» Your assignment
Count the lines in the records below that contain the word "agent", and reply with only that number.

» Data provided
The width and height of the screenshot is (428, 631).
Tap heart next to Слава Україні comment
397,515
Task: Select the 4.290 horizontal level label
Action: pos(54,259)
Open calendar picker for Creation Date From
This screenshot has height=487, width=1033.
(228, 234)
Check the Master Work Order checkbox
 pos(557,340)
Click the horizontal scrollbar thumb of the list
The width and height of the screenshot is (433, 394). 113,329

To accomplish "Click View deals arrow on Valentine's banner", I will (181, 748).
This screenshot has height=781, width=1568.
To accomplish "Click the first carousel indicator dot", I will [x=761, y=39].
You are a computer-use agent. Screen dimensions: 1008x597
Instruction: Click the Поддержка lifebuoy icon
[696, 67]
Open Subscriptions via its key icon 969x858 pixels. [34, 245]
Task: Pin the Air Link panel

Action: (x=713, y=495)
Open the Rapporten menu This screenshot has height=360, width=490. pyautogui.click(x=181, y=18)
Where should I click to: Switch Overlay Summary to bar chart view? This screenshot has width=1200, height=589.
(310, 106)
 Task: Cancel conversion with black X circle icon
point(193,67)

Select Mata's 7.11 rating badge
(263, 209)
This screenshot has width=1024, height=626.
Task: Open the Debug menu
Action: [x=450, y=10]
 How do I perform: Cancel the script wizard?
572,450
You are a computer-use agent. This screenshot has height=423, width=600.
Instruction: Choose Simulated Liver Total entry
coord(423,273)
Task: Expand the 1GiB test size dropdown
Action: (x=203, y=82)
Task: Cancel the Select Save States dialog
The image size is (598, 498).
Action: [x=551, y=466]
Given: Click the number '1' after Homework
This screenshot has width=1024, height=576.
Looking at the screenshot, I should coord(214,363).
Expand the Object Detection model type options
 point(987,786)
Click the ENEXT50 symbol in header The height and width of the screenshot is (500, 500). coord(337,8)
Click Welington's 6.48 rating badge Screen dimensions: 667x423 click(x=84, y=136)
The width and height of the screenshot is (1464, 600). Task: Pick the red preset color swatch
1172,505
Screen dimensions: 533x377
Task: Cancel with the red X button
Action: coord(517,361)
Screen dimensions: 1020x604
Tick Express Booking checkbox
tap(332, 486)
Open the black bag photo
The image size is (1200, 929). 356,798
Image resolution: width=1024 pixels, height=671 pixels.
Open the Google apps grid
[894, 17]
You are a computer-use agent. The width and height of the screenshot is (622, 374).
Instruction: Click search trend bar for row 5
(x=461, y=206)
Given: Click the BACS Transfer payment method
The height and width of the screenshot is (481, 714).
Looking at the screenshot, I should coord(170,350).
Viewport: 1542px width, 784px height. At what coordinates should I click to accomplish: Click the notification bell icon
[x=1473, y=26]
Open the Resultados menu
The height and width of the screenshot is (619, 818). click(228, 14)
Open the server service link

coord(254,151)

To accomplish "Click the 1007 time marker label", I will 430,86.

» Exercise solution
3